Records excerpted from a collection:
• • • • • • •
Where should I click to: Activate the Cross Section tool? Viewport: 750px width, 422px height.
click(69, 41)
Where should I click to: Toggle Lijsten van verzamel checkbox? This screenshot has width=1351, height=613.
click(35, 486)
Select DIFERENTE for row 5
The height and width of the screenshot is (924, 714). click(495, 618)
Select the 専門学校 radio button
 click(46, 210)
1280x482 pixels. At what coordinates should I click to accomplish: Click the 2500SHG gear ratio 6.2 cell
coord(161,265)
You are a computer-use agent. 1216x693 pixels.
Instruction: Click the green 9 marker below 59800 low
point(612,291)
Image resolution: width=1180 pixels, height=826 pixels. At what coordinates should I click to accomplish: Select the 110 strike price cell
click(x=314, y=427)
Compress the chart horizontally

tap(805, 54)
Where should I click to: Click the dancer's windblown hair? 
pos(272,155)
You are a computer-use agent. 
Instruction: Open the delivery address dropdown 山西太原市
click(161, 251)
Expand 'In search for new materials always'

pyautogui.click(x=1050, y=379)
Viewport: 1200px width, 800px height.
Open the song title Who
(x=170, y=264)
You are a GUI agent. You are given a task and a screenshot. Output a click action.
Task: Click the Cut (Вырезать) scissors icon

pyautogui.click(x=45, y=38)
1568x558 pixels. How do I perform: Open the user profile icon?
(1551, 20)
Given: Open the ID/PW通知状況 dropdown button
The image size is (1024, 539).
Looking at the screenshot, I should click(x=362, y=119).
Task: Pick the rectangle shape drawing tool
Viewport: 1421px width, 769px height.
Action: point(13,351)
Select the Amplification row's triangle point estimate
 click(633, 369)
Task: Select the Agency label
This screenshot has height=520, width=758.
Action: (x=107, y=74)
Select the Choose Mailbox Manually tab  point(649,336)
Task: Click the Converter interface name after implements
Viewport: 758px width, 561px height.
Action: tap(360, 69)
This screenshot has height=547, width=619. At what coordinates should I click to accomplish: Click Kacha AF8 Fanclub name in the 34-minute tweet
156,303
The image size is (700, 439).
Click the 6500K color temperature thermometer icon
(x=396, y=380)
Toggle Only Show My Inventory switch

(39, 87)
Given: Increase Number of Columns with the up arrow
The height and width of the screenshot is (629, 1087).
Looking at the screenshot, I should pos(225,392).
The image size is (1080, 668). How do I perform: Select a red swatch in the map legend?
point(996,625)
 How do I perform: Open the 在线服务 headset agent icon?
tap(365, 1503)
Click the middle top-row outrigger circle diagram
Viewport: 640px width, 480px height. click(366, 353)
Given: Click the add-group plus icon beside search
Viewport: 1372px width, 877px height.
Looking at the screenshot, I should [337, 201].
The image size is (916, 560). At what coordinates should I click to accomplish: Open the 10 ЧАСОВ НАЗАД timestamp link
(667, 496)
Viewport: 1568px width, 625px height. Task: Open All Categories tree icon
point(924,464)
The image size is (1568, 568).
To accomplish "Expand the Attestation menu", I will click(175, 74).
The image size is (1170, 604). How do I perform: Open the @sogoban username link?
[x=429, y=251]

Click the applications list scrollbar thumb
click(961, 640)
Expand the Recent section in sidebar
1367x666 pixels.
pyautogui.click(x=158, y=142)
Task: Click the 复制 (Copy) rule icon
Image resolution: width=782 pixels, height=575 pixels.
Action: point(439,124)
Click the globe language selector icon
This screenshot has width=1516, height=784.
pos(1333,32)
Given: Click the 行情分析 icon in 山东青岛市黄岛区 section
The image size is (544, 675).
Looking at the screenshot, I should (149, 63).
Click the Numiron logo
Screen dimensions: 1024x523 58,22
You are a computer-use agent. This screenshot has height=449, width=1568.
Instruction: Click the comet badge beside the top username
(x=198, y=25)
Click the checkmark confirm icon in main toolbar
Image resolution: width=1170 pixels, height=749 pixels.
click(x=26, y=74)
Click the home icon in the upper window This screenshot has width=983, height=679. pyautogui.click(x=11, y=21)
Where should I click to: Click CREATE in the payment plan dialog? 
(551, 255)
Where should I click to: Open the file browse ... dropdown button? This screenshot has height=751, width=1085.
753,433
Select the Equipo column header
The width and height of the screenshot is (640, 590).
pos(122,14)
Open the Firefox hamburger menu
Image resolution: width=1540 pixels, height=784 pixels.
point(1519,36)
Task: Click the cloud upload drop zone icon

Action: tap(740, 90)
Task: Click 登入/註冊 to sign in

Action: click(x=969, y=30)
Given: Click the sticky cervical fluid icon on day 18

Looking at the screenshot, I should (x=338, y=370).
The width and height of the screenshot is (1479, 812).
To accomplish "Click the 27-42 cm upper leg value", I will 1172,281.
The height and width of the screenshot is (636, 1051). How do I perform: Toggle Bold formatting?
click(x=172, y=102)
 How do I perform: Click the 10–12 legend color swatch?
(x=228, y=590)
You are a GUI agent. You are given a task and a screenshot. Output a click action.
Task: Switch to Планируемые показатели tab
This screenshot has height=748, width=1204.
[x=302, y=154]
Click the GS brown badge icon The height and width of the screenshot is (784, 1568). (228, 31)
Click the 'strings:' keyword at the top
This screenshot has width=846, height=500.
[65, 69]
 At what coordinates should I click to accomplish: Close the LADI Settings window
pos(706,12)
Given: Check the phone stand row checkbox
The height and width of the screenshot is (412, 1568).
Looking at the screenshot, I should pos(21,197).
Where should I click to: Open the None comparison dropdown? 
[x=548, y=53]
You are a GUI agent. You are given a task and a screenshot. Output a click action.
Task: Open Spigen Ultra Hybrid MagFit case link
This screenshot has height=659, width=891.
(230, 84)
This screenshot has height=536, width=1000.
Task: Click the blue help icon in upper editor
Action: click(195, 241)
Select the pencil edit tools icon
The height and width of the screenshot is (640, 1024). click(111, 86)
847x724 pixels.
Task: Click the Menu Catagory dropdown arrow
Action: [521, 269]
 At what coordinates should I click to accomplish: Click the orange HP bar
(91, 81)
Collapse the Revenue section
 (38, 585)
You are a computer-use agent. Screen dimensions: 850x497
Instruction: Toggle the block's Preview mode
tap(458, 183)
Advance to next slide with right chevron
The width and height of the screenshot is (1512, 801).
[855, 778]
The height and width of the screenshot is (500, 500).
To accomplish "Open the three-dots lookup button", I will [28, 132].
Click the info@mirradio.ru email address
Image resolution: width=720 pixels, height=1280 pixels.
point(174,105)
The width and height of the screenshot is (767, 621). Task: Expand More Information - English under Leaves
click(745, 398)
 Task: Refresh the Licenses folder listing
• • • • • • •
● **WORK ORDER**
What do the lines above say from the one containing "How do I perform: Click" down to the one containing "Task: Open Spigen"? Return them exactly, both end lines included, and only them.

● **EXERCISE ANSWER**
 How do I perform: Click the 10–12 legend color swatch?
(x=228, y=590)
You are a GUI agent. You are given a task and a screenshot. Output a click action.
Task: Switch to Планируемые показатели tab
This screenshot has height=748, width=1204.
[x=302, y=154]
Click the GS brown badge icon The height and width of the screenshot is (784, 1568). (228, 31)
Click the 'strings:' keyword at the top
This screenshot has width=846, height=500.
[65, 69]
 At what coordinates should I click to accomplish: Close the LADI Settings window
pos(706,12)
Given: Check the phone stand row checkbox
The height and width of the screenshot is (412, 1568).
Looking at the screenshot, I should pos(21,197).
Where should I click to: Open the None comparison dropdown? 
[x=548, y=53]
You are a GUI agent. You are given a task and a screenshot. Output a click action.
Task: Open Spigen Ultra Hybrid MagFit case link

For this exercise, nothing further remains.